The heart is one of the most reliable parts of the body. It pumps day and night, delivering fresh oxygen and nutrients throughout the body. Unfortunately, there are times when the heart might not be able to keep up.
Cardiomyopathy is a sort of catch-all condition that describes when your heart can not pump blood effectively due to problems in the muscles of the heart. Restrictive cardiomyopathy is related to the build up of scar tissue, hypertrophic cardiomyopathy is related to the “thickening” of the heart, and dilated cardiomyopathy is when the heart muscles stretch. While each of these is different, all prevent effective contraction of the heart.
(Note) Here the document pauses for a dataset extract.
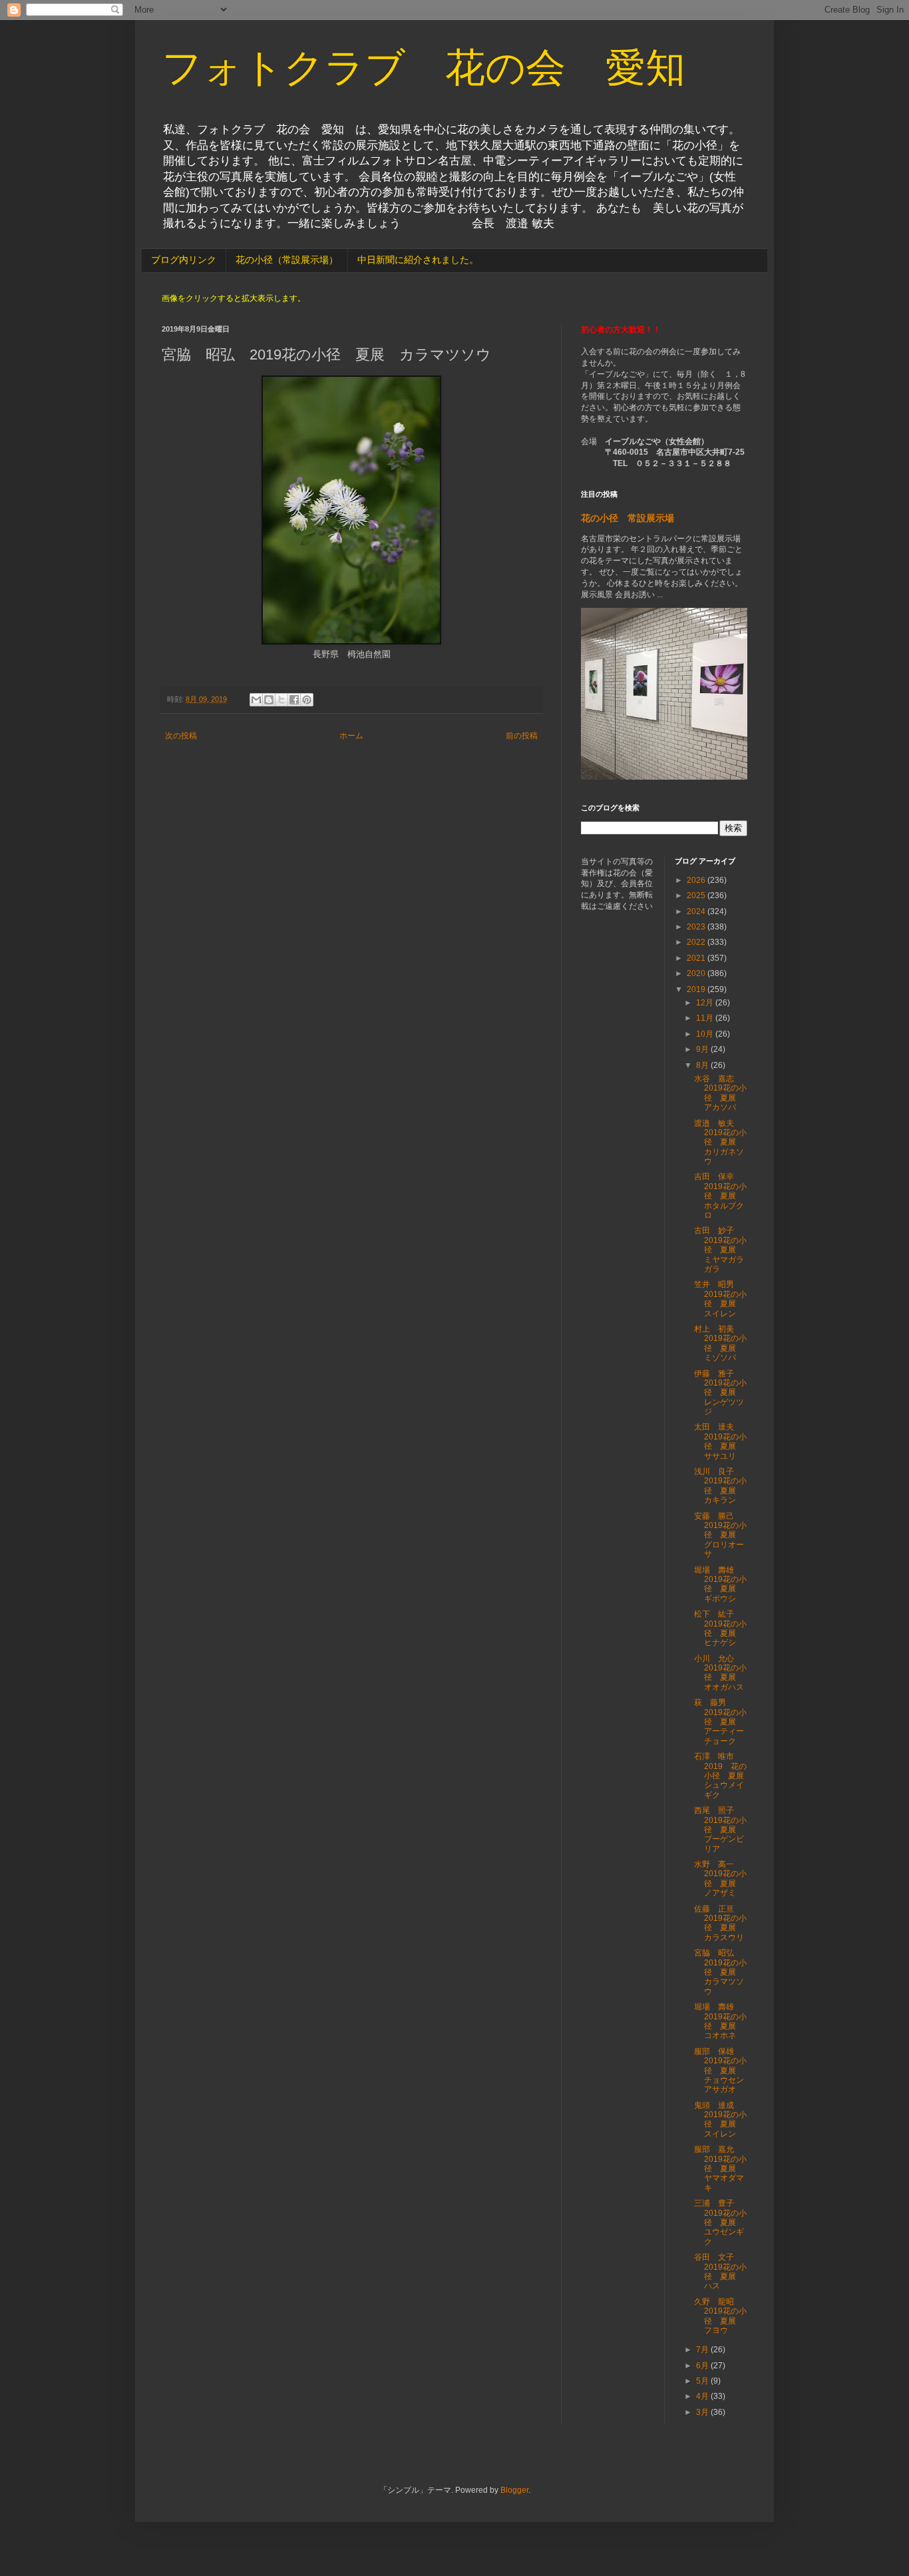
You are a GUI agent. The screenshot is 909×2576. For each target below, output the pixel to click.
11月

Modern medicine relies on diagnostics to identify diseases so they can be treated properly and effectively. Cardiomyopathy is no different. Next-generation diagnostics aims at improving the power of diagnostic tests to identify diseases and their specific sub-types, but to do it much faster. In a new study out of the Puerta del Mar University Hospital in Spain, a team of researchers wanted to know if microRNA might be the way to go for such tests.
MicroRNA are small bits of genetic information that can regulate various things in a cell. A growing number of studies supports the use of microRNAs in the blood as biomarkers for many diseases. This study focused on identifying microRNAs that correlated with changes in left ventricular ejection fraction (a physiological indicator of many heart problems) in patients with dilated cardiomyopathy.
The study began by screening through miRNAs that were differentially expressed in patients with dilated cardiomyopathy. 179 hits were identified, with the team taking the best 26 to test. When they tried to see if any of these miRNAs could possibly be used to differentiate moderate from severe dilated cardiomyopathy, they found that only 14 miRNAs had any correlation with either. Of these 14, 3 were considered effective at differentiating moderate from severe dilated cardiomyopathy.
The team new that a powerful diagnostic tool often considers other variables beyond biomarkers, so they ran an analysis to see what variables commonly used in cardiovascular diagnostics would work with the microRNAs they identified. They found that when the microRNAs were used in conjunction with a few cardiac indicators (left bundle branch block, left ventricular end systolic dimension, systolic blood pressure, and smoking), the diagnostic model was quite powerful for severe dilated cardiomyopathy.
The diagnostic potential of miRNAs is quite promising in many disease cases. For dilated cardiomyopathy, this study identified three that when taken alongside a few clinical variables, could reliably diagnose the severe form of the disease.
The study concludes, “In conclusion, we identified a miRNAs fingerprint that is differentially expressed in the idiopathic DCMSEV population. This signature arises as a potential clinical biomarker to discriminate DCM etiology and stratify its risk, based on the LVEF.”